(Records from a dataset)

=== Begin Enclosure ===

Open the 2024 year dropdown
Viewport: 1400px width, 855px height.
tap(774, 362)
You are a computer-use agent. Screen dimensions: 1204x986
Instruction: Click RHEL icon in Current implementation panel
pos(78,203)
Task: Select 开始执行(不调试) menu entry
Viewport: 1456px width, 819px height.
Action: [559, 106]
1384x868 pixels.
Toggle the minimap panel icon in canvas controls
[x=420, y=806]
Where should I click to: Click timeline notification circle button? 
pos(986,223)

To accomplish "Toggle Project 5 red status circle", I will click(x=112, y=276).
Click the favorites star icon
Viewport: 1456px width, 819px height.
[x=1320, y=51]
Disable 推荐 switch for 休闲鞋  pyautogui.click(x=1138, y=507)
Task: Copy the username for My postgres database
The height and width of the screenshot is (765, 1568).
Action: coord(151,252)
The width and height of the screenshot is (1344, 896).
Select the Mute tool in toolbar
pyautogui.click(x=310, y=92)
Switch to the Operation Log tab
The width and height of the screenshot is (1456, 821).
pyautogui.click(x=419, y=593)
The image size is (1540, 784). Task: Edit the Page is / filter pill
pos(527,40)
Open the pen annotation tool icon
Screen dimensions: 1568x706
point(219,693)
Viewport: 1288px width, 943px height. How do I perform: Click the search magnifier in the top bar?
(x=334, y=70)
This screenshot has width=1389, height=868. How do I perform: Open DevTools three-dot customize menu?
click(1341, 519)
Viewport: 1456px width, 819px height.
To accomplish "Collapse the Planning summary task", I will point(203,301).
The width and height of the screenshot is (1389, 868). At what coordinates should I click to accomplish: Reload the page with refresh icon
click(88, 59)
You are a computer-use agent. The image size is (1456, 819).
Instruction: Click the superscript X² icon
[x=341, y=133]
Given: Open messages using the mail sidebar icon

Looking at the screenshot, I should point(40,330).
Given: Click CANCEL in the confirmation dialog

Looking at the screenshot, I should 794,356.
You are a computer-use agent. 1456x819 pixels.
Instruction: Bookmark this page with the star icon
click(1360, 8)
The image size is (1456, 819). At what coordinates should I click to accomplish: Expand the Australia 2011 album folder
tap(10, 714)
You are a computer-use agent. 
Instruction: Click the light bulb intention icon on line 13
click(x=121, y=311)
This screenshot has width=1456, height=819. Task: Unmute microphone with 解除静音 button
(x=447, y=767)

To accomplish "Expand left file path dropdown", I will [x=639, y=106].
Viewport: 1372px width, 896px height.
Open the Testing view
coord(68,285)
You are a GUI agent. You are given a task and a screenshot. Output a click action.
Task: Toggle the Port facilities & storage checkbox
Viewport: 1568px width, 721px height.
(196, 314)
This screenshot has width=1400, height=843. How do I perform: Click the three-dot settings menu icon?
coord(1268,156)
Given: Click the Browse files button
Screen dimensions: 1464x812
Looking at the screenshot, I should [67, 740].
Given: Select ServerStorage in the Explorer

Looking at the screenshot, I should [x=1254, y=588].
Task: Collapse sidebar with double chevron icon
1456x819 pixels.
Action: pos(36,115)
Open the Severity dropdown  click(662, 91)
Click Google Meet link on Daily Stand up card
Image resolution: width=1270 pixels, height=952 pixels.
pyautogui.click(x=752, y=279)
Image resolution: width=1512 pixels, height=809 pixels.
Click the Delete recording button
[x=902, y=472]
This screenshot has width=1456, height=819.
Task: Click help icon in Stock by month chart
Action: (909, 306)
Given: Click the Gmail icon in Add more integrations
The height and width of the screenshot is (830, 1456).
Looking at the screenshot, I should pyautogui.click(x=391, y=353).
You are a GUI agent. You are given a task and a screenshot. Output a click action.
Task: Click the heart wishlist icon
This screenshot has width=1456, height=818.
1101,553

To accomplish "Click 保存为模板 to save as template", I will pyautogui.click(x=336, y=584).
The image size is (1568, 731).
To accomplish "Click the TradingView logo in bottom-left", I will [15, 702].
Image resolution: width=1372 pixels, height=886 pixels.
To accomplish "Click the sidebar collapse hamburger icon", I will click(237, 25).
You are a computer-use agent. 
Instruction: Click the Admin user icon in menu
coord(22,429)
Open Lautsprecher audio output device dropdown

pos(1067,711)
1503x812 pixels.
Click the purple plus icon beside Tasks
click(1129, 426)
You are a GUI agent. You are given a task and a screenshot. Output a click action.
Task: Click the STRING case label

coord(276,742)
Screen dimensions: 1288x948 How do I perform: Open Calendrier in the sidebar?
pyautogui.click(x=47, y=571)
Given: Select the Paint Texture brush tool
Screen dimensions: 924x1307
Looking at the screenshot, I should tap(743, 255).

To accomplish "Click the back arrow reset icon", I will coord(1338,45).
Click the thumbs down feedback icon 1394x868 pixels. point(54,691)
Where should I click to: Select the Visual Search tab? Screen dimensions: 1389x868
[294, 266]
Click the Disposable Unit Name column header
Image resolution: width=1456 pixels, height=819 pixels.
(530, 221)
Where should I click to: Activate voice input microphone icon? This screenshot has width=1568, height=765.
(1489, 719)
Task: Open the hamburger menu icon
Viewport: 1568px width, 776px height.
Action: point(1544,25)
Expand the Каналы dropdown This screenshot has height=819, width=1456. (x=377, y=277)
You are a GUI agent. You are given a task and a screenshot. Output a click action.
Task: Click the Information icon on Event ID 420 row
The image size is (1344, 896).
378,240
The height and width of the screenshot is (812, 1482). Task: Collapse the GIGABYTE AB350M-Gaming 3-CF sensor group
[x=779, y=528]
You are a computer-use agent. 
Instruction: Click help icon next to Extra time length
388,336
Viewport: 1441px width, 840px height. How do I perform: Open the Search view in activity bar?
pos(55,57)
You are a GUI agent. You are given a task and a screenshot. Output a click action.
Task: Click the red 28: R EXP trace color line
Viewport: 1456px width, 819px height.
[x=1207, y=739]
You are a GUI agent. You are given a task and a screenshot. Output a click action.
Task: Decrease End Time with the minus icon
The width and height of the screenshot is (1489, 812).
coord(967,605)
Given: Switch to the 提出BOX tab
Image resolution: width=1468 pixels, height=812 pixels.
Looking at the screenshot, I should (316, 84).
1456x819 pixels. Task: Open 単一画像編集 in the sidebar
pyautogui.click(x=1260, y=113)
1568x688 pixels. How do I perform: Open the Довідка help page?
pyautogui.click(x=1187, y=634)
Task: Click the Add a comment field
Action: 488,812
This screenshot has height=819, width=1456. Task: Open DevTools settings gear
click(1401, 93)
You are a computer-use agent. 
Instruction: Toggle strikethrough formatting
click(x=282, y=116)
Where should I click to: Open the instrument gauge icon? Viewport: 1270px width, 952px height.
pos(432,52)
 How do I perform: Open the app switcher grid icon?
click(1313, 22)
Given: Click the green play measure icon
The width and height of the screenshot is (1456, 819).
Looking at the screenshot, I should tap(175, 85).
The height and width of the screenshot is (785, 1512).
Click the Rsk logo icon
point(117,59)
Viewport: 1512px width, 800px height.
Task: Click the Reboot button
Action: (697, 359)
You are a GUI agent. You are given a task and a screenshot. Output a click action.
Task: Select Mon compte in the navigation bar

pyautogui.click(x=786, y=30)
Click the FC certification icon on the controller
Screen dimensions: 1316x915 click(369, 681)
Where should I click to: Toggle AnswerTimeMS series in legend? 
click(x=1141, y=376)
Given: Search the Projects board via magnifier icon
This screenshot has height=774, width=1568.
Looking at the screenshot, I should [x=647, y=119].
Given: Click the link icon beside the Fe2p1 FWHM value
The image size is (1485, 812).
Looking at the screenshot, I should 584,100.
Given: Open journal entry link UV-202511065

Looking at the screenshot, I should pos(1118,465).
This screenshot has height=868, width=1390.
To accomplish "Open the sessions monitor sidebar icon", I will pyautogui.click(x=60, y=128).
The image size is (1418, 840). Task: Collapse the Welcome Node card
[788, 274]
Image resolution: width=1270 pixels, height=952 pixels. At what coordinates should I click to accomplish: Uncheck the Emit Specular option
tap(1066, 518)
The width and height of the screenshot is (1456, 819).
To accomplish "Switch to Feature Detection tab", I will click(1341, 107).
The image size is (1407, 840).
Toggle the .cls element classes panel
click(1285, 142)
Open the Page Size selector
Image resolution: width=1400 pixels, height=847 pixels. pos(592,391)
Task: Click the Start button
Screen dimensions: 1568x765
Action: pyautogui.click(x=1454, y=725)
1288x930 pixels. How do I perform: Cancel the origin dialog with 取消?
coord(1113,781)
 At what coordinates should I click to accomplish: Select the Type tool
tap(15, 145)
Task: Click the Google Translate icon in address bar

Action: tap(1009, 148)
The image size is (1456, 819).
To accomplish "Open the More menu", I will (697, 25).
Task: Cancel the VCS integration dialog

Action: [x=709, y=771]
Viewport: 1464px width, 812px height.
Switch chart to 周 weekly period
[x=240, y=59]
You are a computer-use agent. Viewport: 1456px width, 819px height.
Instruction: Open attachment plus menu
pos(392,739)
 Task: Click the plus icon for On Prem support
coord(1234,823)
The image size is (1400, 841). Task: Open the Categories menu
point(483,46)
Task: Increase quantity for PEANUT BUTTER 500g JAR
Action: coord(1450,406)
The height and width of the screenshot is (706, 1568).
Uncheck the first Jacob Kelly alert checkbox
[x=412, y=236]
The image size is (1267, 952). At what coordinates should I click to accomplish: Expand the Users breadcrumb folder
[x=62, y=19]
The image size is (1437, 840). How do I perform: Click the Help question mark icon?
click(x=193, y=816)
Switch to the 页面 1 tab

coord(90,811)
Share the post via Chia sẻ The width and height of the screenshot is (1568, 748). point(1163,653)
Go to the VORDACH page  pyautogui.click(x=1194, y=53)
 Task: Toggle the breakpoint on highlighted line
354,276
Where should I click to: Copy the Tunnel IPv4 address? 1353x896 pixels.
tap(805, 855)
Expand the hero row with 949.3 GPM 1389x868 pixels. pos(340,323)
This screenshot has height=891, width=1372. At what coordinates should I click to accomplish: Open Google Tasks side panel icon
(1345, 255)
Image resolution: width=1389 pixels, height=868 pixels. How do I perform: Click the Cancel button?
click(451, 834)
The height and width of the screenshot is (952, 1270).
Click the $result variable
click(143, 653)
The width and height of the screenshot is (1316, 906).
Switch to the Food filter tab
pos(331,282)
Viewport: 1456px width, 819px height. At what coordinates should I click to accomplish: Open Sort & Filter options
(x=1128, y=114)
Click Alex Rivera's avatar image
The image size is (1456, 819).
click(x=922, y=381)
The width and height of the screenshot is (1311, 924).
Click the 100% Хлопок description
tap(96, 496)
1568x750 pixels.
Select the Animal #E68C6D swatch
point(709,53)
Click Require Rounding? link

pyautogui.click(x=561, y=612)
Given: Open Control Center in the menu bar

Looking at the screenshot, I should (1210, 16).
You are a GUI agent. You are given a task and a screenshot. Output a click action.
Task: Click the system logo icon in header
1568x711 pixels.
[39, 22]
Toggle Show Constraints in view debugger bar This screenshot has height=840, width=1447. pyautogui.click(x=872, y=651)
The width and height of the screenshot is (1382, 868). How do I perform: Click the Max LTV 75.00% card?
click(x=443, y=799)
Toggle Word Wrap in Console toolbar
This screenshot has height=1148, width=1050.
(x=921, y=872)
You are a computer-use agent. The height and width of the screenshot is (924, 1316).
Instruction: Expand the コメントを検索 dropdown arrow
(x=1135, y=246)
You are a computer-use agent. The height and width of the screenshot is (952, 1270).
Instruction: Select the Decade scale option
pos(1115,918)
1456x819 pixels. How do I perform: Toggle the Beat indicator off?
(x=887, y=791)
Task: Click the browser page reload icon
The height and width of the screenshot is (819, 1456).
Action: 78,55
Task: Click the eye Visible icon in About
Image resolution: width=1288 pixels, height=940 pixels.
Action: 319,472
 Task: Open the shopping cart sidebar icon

=== End Enclosure ===

● **AIM OF THE TASK**
Reply with the number of lines in the entries that hold the word "hamburger", and add no other words.

● **ANSWER FOR THIS EXERCISE**
2